* THE REQUEST
Can you repeat the data below word for word, line by line?

* Data listing
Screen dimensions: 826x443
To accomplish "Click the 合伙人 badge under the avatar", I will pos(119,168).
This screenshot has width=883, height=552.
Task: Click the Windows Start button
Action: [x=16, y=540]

* SOLUTION TO THIS TASK
Screen dimensions: 826x443
To accomplish "Click the 合伙人 badge under the avatar", I will pos(119,168).
This screenshot has width=883, height=552.
Task: Click the Windows Start button
Action: [x=16, y=540]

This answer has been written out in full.